So: the I've found the relying noise variance algorithm to provide you clean illumination is not ideal. We've just done 200 shots using PBR and these are the sampling settings that worked best for us:
- Pixel Samples: 7x7 (up to 10x10 if the scene really needed it)
- Min/Max Ray Samples: 1/9 – sometimes 2/9
- Noise Level: 0.08 (this seemed good enough to us … less than film grain)
- Reflect/Diffuse Limits: 2, 2
- Color Space: Gamma 2.2
- Color Limit: 4 (your 1 is clamping way too hard)

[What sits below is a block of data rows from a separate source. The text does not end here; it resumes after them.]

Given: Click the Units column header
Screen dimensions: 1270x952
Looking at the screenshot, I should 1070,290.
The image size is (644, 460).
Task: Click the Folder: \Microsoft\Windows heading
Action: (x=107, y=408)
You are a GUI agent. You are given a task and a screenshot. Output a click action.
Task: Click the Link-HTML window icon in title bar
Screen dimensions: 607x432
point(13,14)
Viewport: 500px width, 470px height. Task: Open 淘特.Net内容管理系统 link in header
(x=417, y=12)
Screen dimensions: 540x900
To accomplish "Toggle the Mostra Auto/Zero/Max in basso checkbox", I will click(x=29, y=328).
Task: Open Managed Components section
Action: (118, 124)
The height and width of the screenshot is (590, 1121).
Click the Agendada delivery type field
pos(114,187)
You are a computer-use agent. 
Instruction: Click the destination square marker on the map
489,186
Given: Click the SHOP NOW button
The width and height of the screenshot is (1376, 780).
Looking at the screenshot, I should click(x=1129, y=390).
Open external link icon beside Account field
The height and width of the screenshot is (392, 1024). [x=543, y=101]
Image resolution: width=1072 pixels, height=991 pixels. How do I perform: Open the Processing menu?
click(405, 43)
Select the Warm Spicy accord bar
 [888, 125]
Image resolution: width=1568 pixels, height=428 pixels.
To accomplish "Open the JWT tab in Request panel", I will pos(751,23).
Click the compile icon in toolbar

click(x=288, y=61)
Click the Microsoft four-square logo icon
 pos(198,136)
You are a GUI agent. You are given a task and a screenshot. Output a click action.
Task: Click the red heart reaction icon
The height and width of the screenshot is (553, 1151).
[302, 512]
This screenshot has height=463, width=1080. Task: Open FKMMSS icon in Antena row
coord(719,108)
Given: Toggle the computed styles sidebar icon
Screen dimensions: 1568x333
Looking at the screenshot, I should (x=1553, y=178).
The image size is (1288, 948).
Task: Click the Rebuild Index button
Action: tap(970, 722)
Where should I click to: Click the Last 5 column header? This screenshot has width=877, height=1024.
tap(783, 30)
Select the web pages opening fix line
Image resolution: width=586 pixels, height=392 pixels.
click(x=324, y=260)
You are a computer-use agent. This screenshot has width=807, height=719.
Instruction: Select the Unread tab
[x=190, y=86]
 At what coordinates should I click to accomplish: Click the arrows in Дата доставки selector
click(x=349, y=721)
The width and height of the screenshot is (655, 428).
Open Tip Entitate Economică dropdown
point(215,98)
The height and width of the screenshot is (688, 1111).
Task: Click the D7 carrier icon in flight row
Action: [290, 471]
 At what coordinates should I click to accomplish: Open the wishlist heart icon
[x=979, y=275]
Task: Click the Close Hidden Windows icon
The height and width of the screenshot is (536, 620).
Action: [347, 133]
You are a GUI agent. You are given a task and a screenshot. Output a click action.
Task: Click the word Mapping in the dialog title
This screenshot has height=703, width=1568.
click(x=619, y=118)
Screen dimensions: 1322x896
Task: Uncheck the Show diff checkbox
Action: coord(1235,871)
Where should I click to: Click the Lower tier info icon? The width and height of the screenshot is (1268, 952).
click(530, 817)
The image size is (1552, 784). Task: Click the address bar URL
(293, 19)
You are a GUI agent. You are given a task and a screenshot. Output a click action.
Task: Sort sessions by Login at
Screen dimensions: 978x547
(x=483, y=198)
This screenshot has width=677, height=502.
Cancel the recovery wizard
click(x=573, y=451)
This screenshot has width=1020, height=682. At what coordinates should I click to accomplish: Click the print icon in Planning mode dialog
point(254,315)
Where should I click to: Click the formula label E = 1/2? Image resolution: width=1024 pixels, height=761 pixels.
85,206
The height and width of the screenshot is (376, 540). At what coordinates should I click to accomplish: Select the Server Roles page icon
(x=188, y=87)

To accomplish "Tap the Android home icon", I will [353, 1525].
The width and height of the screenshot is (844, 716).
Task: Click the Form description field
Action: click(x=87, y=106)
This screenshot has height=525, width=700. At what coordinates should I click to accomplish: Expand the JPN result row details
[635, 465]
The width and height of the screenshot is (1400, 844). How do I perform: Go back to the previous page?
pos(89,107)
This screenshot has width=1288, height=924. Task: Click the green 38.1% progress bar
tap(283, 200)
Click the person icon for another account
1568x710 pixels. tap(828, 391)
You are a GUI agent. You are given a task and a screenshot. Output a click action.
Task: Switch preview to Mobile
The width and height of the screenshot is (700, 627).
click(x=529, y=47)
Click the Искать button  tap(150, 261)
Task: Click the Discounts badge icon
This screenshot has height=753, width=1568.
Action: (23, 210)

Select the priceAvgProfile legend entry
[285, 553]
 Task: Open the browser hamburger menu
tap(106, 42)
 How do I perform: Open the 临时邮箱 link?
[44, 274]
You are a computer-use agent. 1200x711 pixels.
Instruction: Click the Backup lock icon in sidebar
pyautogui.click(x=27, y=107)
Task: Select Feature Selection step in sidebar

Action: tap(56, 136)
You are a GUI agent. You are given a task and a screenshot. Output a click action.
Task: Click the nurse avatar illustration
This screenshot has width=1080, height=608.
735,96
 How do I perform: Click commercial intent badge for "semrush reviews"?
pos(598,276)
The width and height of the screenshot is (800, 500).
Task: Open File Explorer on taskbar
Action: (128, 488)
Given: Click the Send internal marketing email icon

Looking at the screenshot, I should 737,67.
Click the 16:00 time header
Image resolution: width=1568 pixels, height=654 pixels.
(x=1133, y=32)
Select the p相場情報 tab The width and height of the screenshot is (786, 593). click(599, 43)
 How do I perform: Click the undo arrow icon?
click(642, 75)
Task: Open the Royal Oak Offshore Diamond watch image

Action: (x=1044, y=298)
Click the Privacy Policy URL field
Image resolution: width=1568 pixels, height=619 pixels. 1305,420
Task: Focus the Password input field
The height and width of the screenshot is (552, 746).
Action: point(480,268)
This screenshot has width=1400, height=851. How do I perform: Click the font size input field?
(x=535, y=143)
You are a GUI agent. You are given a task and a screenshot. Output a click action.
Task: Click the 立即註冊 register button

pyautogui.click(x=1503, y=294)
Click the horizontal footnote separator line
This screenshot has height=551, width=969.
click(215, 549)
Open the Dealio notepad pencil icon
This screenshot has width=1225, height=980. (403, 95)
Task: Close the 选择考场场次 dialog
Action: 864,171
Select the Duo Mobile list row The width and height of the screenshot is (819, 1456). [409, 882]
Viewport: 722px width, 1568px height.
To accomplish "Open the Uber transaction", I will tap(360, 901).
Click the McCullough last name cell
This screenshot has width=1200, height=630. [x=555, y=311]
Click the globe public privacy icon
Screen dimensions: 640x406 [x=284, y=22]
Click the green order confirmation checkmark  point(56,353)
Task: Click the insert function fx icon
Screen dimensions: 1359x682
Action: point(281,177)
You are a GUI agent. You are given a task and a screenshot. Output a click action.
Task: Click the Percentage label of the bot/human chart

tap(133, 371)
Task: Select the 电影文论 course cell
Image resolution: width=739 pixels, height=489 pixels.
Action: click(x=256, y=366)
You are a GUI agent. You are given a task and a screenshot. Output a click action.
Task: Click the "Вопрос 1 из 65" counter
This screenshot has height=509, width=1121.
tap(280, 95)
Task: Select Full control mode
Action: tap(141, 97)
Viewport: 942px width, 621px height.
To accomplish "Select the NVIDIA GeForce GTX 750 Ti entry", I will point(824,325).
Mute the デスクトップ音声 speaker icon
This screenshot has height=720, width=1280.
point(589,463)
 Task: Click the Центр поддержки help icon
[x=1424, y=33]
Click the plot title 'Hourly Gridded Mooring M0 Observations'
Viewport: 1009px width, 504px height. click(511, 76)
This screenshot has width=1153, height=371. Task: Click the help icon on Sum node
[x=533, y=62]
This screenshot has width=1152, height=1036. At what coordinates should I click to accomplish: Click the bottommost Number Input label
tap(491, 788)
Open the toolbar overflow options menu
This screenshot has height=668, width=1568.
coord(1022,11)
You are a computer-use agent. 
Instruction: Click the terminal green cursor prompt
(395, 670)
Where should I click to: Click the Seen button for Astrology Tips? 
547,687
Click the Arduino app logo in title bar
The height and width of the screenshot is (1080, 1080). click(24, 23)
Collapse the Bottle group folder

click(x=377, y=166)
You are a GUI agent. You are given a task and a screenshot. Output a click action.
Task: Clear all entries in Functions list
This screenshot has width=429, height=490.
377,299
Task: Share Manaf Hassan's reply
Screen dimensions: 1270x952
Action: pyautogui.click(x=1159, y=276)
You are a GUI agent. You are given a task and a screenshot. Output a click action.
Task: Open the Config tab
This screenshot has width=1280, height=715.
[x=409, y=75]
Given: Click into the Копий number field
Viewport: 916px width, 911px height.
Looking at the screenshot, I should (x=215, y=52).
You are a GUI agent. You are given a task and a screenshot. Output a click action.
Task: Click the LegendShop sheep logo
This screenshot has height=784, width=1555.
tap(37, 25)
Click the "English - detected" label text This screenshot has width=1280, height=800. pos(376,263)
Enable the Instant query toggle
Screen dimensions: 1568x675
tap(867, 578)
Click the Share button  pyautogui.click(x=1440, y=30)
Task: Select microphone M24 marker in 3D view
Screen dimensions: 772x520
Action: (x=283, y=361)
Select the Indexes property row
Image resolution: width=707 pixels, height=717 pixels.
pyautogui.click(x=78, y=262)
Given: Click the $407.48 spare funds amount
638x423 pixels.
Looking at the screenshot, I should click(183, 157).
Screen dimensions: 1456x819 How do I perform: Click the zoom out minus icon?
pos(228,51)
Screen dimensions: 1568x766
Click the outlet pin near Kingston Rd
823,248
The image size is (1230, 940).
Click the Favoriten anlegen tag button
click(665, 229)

- Photons: 2m photons for a huge room. Yours is 7m! I'm sure 1m is fine for this space. Ratio was 2.5.
Be very careful of displacement. The default Mantra Surface shader is less efficient than a Plastic shader because of mere presence of the displacement shader. Our shader manages this with the “Disable Displace Shader Rendering” property but the distributed Mantra Surface-based shaders don't.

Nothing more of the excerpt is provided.